Ama biliyorum, her kelime özgür değil bu ülkede. Her cümle bazen kısılır, her doğru bazen ağır gelir bazı kulaklara. O yüzden 24 Temmuz’da basın özgürlüğünü kutlarken aslında biraz buruk, biraz kırgınız. Çünkü yazabilmek bir lüks olmamalı. Yazmak, konuşmak, anlatmak... bunlar bir halkın nefesidir.

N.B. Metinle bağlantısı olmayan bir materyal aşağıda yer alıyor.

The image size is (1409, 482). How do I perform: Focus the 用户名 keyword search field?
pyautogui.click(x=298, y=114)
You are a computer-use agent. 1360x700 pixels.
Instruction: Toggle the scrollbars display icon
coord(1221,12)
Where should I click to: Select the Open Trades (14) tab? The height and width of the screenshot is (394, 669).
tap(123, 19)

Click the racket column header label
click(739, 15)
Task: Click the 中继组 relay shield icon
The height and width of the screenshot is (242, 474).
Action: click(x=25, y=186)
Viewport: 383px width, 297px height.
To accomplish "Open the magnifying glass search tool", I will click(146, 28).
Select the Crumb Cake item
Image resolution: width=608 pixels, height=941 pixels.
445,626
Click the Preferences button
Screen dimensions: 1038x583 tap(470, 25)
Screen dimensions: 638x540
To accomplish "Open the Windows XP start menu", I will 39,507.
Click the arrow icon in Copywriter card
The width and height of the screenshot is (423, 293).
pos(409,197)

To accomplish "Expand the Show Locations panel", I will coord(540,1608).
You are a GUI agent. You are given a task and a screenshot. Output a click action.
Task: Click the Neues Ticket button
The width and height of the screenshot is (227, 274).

Lozan Antlaşması'nı da aynı hisle anıyorum bugün. O masa yalnızca siyasi bir zafer değil, bu milletin “ben buradayım” deyişiydi. “Sevr’e boyun eğmeyiz, esareti kabul etmeyiz” diyenlerin imzasıydı o. Bugün hâlâ kıymetini anlamayanlar var; hâlâ Lozan’a dil uzatanlar var. Ama ben inanıyorum ki, bu milletin onuru satır aralarına değil, yüreğine kazınmıştır.
Gazetecilik… Radyoculuk… Bunlar sadece meslek değil. Bazen yalnızlıktır, bazen hedef tahtası olmak. Ama her şeyden önce bir görevdir: Halkın sesi olmak.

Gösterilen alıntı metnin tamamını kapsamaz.